An annual event, International Week was organized for the 32nd time this year. It is the largest extracurricular educational event held at the university, consisting of lectures, exhibitions, workshops, film screenings and cultural performances.
The first CIUS-sponsored documentary, “This is Gay Propaganda: LGBT Rights and the War in Ukraine,” was presented by the film’s director, Marusya Bociurkiw. Dr. Bociurkiw is an author, filmmaker and professor. She has been producing films and videos in Canada for the past 15 years; they have been screened at film festivals and in cinemas on several continents. Ms. Bociurkiw is associate professor of media theory at Ryerson University, and director of the Studio for Media Activism and Critical Thought.
In her documentary she investigates the challenges and opportunities of Ukraine after the Euro-Maidan revolution and the Russian military aggression begun in 2014. In doing so, she follows the life of LGBT activists in Kyiv, Kharkiv and Odesa, as well as those who were forced to flee the Donbas region. The film highlights that while in Russia discriminatory laws and suppression of sexual minorities is an undisputed part of its state propaganda and confrontation with the West (and Ukraine), in Ukraine itself numerous internal challenges persist in this regard. Through a powerful narrative, the director shows the day-to-day battle for the protection of LGBT rights that is taking place in Ukraine.

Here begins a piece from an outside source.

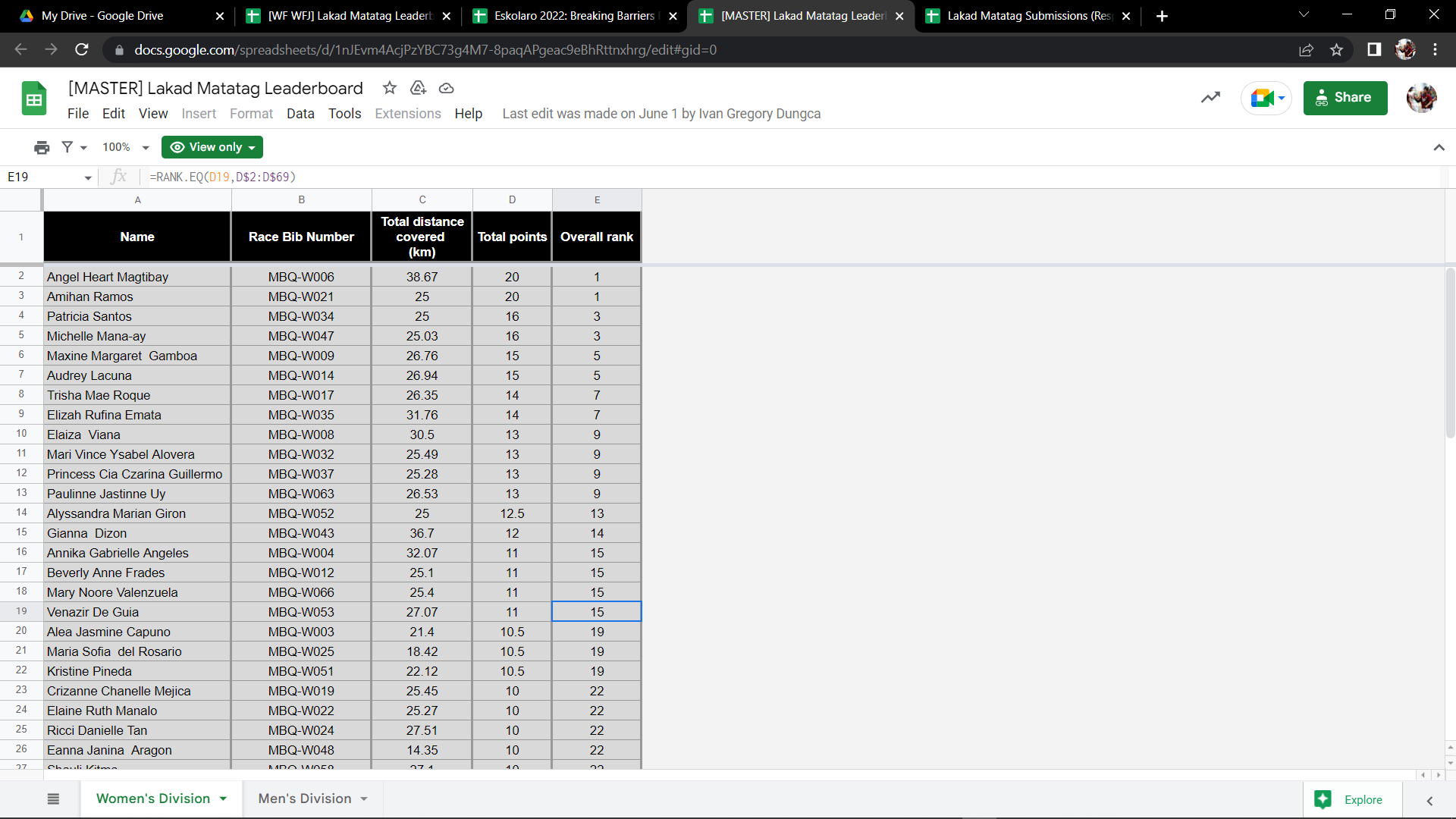Image resolution: width=1456 pixels, height=819 pixels.
Task: Click the Google Sheets home icon
Action: 34,99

The film screening of “This is Gay Propaganda” took place on January 30, attracting a large audience. Dr. Bociurkiw gave an introductory speech and took questions after the film ended. Several questions were dedicated to the film production and further life path of its main characters, while the majority of questions concerned the obstacles preventing protection of LGBT rights in Ukraine, support from the Canadian government for the implementation of democratic reforms in Ukraine and the role of the Ukrainian diaspora in these processes. This event presented an important aspect of the ongoing struggle for the protection of minority rights in Ukraine.

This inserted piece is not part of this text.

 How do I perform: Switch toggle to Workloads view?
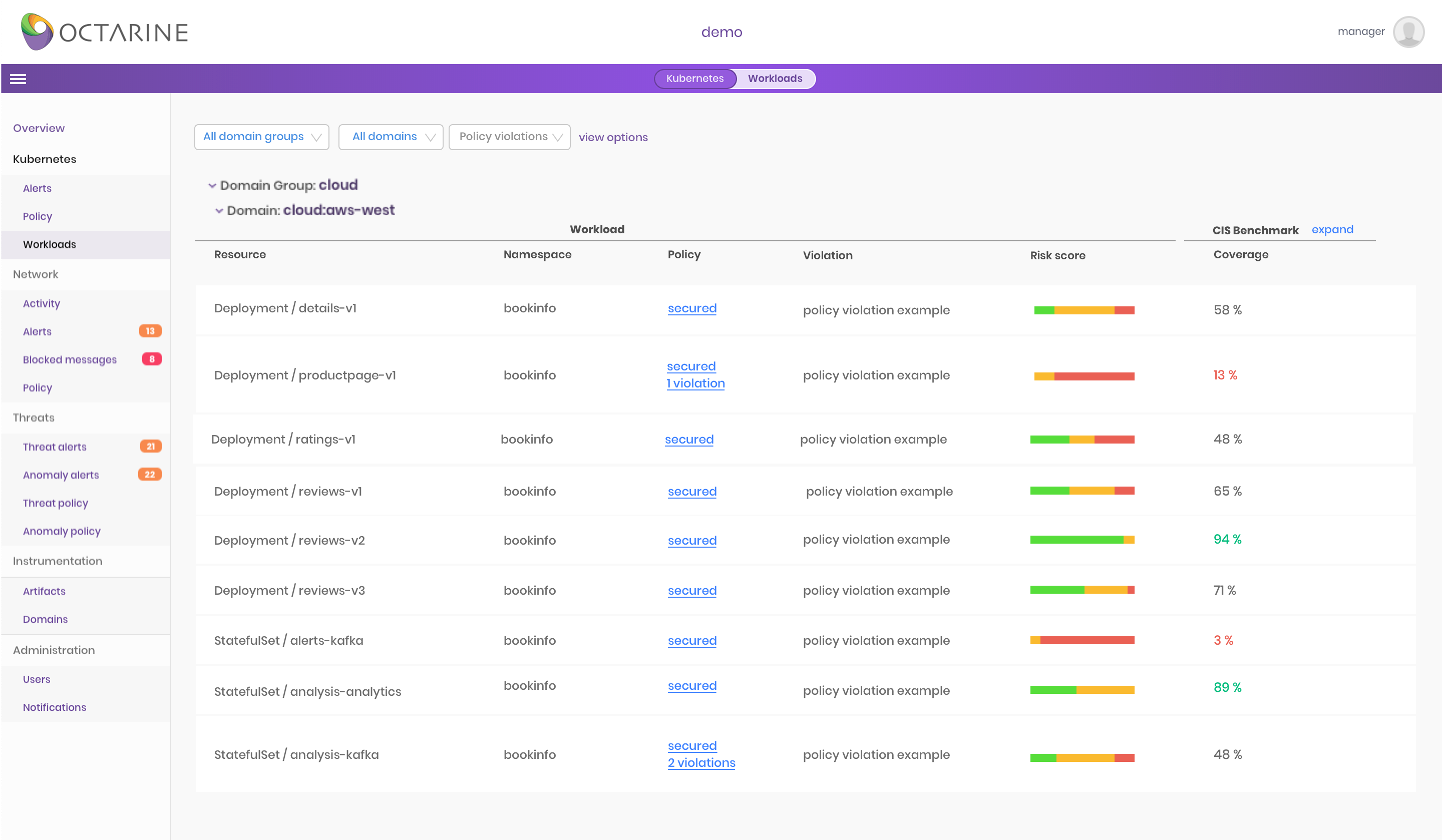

The second documentary screening that was organized by CIUS was dedicated to the Crimean Tatars. The film by Christina Paschyn, titled “A Struggle for Home: the Crimean Tatars,” was presented by Dr. Oleksandr Pankieiev on February 2. Ms. Paschyn is a multimedia journalist and award-winning documentary filmmaker who is currently assistant professor in the journalism program at Northwestern University in Qatar. While providing an overview of the history of this ethnic minority of Ukraine, her documentary focuses on the events just before and after Russia’s annexation of the Crimean peninsula in February 2014. Ms. Paschyn connects the tragic events of the total deportation of Crimean Tatars by Stalin in 1944 and their resistance to the annexation of 2014.

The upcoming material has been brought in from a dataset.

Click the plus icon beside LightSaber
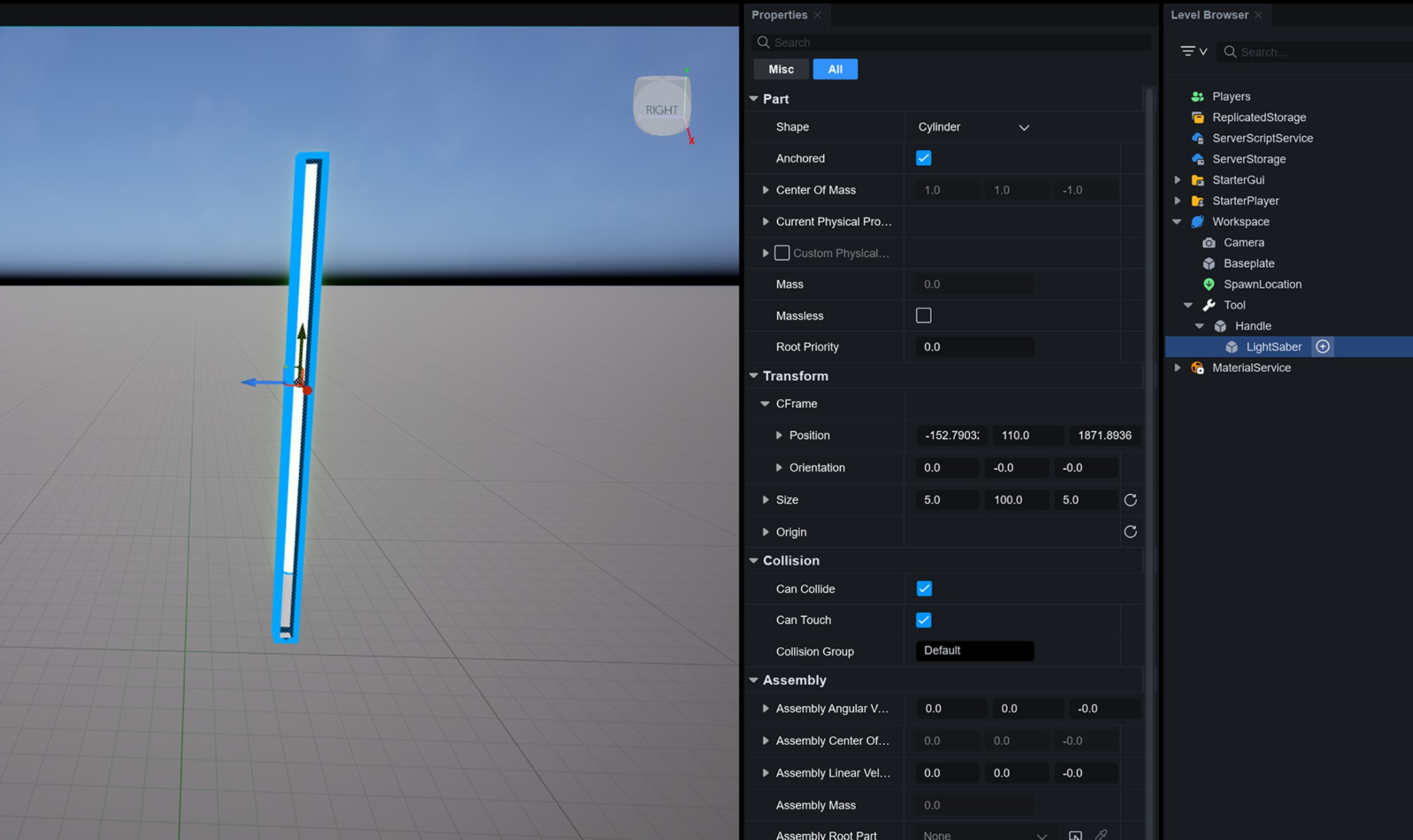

A good number of attendees present at the screening addressed their questions to Ms. Paschyn and the president of the Canadian Association of Crimean Tatars, Rustem Irzay, both of whom were available via Skype. A lively discussion ranged from questions on the current situation in Crimea, options available to Crimean Tatar activists in their resistance to the Russian regime, and future prospects for Crimean Tatars if the Russian occupation stopped. The session received very positive feedback from those who attended it and from International Week organizers.
In additional to these main events, CIUS co-sponsored a screening of the Oscar-nominated documentary “Winter on Fire: Ukraine’s Fight for Freedom,” which was organized by the Ukrainian Student Society of the University of Alberta. This film depicts the events of the Euro-Maidan revolution through a detailed and powerful narrative.
The film was presented by Dr. Ivan Kozachenko, who provided a brief description of the context in which the revolution was taking place, described the events in Ukrainian regions during the Euro-Maidan, and highlighted the outcomes of the revolution. The screening was also followed by a discussion of the events around the Euro-Maidan and further developments.
During International Week, CIUS provided University of Alberta staff and students, as well as the general public, with the opportunity to learn about aspects of Ukrainian society that were virtually not covered by the mainstream Western media. These film screenings allowed audiences not only to view top-quality documentaries but also to interact with the directors about their films. Moreover, the availability of Mr. Irzay gave those who attended the session an opportunity to hear first-hand information about the Crimean Tatar people and their resistance to the Russian occupation, from a member of their own community.
Over all, these events by CIUS made a valuable contribution to International Week, providing extensive in-depth information about Ukraine, with which Canada has long and extraordinarily close cultural ties.